A multi-sport prop betting analysis engine. Uses XGBoost + LightGBM ensemble models trained on historical data to project player stats, then compares those projections against PrizePicks lines and FanDuel odds to find positive expected value (+EV) opportunities.
Supports NBA (21 stat models) and Tennis (7 market models).
Three independent analysis layers, usable alone or combined:
Trains XGBoost + LightGBM ensemble models on historical player data to predict stat lines. For NBA, uses nba_api game logs with 451 engineered features per player-game (rolling averages, streak/consistency signals, opponent-allowed stats by position, usage rate, expected possessions, rest days, home/away splits). For Tennis, uses Jeff Sackmann's open match data with 150+ features (surface, rank, H2H, recent form, fatigue).
Each model outputs a projected stat value. The scanner compares this projection to the PrizePicks line and shows the delta.
Fetches live odds from FanDuel via the-odds-api and compares them to PrizePicks lines. Removes the vig from FanDuel two-way markets to calculate the true implied probability, then adjusts for any line difference between platforms using logarithmic scaling. Dynamic per-stat thresholds control how large a line discrepancy is allowed before filtering it out.
Output: a ranked list of plays sorted by implied win percentage.
Combines layers 1 and 2. Finds plays where both the AI projection and the FanDuel-implied probability agree on the same side (Over or Under). A combined confidence score weights the math edge and AI edge equally, adjusted by stat volatility. Only plays where both signals agree are surfaced.
sports_ev_bot/
├── main.py # entry point, sport selection menu
├── src/
│ ├── cli/
│ │ ├── nba_cli.py # NBA menu (super/odds/ai scanner)
│ │ └── tennis_cli.py # Tennis menu (scanner + setup tools)
│ ├── core/
│ │ ├── analyzers/
│ │ │ └── analyzer.py # PropsAnalyzer: vig removal, line diff adjustment
│ │ ├── odds_providers/
│ │ │ ├── fanduel.py # FanDuel client (the-odds-api)
│ │ │ └── prizepicks.py # PrizePicks client (partner API)

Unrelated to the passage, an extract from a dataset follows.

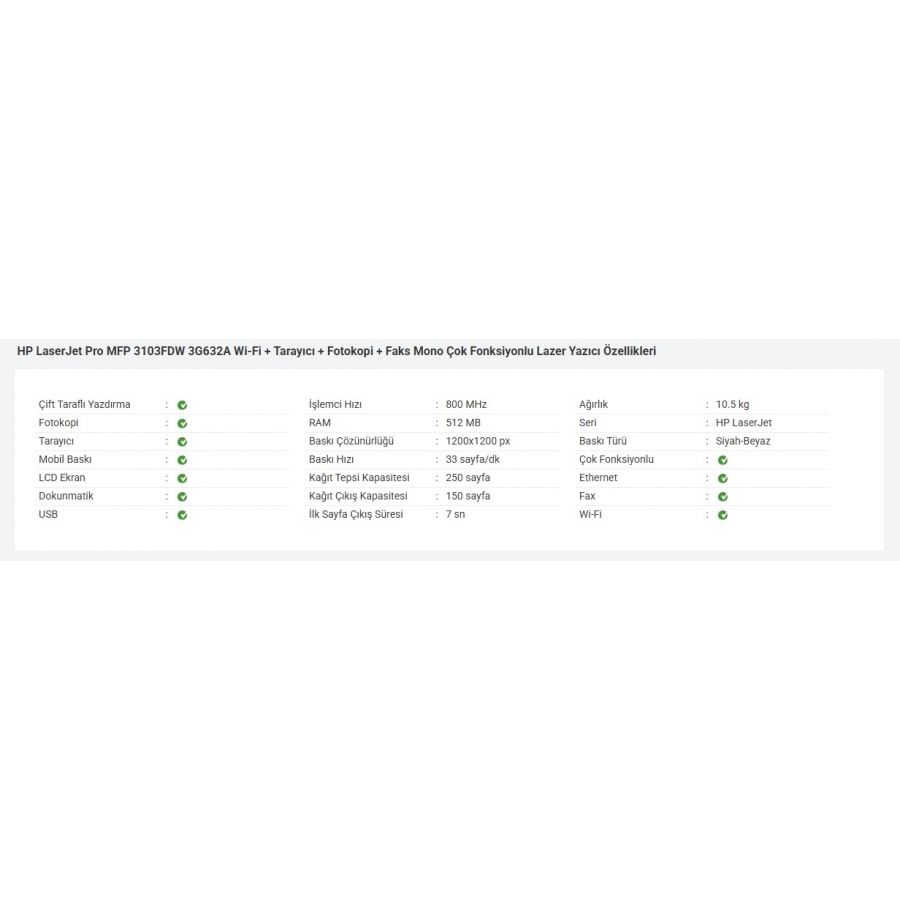Click the Çok Fonksiyonlu check icon

pyautogui.click(x=722, y=460)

│ │ ├── config.py # shared cross-sport config
│ │ ├── utils.py # shared utilities
│ │ └── visualizer.py # accuracy plot generation
│ └── sports/
│ ├── nba/
│ │ ├── builder.py # download game logs + 1H splits via nba_api
│ │ ├── features.py # engineer 451 training features
│ │ ├── train.py # train 21 XGBoost+LightGBM ensemble models
│ │ ├── scanner.py # AI scanner, player scout, game scanning
│ │ ├── injuries.py # live injury scraper (ESPN + CBS)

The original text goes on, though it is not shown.